Since 2017 Maria has collaborating with an British NGO in Cyprus as the Project Coordinator, Trainer & Teacher on Adobe brick-making and building, funded by ERASMUS + within the framework of ‘EU GREEN VILLAGE – SUSTAINABLE BUILDING – CONTEMPORARY APPLICATIONS OF ADOBE BRICK’. She teaches EU students and teachers on Erasmus + program about Sustainability, Tangible and Intangible Cultural Heritage. The aim is to promote the local craft of earth building, specifically the locally produced adobe brick, as one of the pathways towards sustainability and the empowerment of rural communities in Cyprus.

In 2011 Maria joined Reset Development, a London-based charity, on a two-year research based project titled the ‘Affordable Low-Carbon and Cyclone resilient Housing in South West Bangladesh’, funded by the Department for International Development (DfID-UK).

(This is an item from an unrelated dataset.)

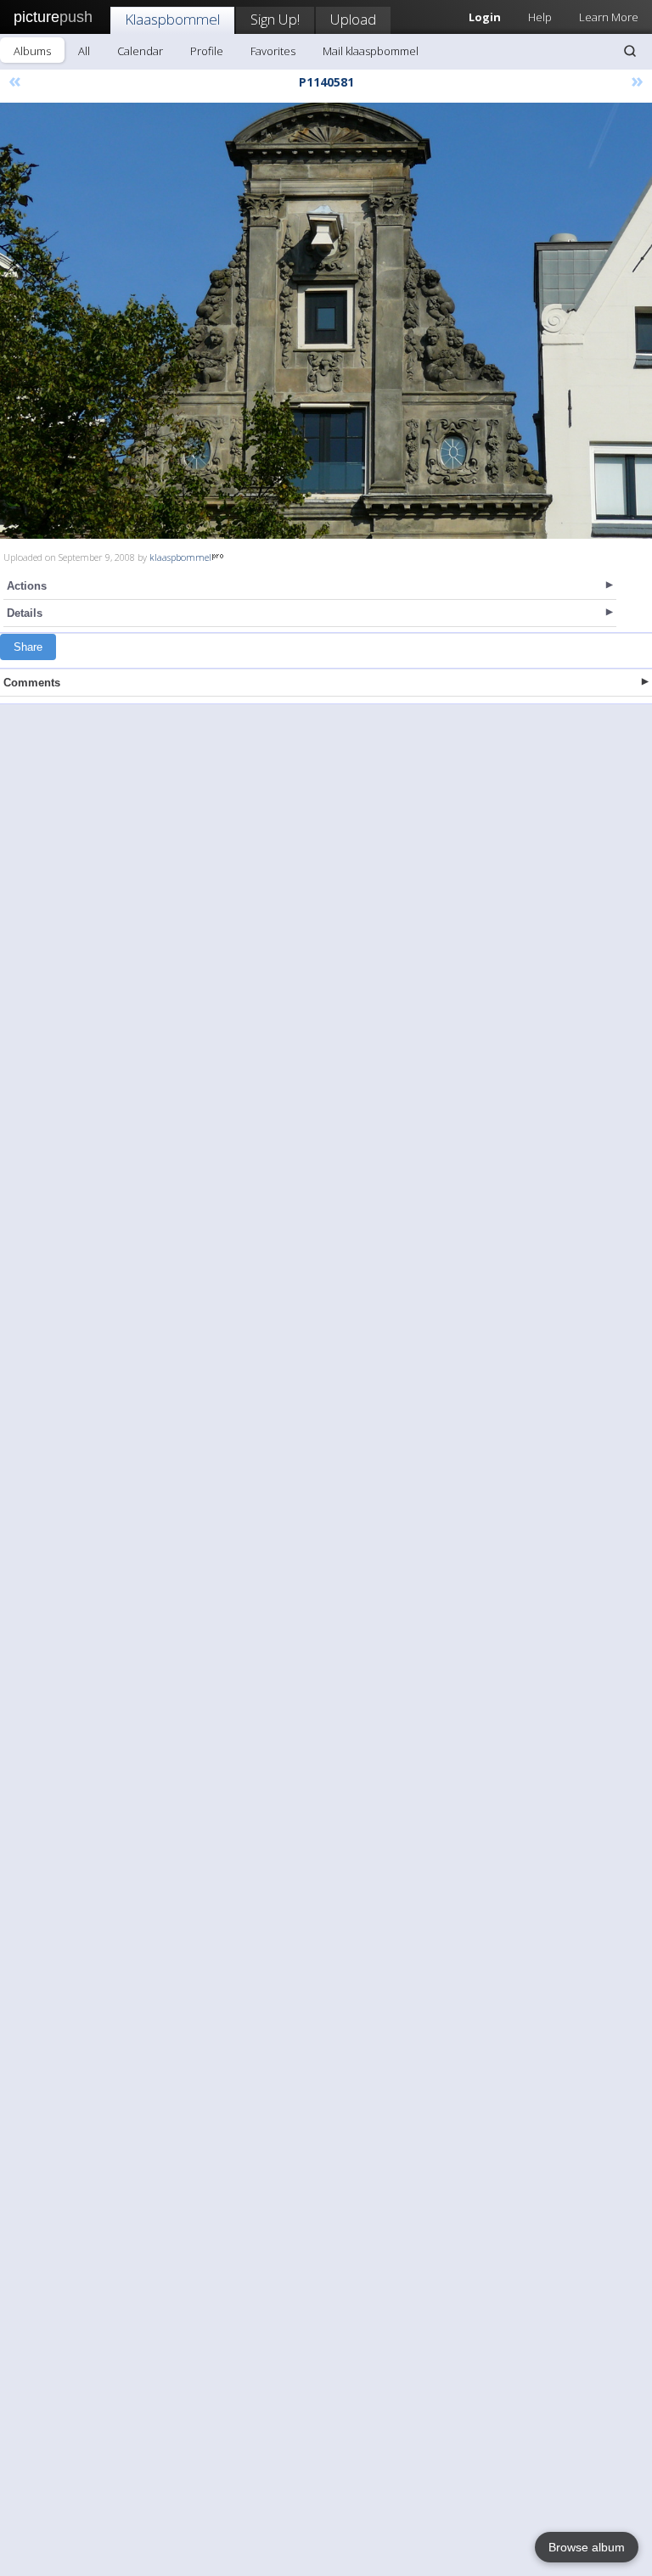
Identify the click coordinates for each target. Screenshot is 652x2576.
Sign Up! (275, 19)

She became an associate of Women’s Design Service (WDS) in 2010 and got involved in community-led design projects for sustainable neighbourhoods in London using participatory planning consultations in order to influence planning in the boroughs, and a WDS Lottery-funded project aimed at improving public toilet provision.

She undertook her RIBA Part II at London South Bank University with the research-based thesis titled ‘Seven City Farms in London’, discussing sustainability and community-based adaptation in London.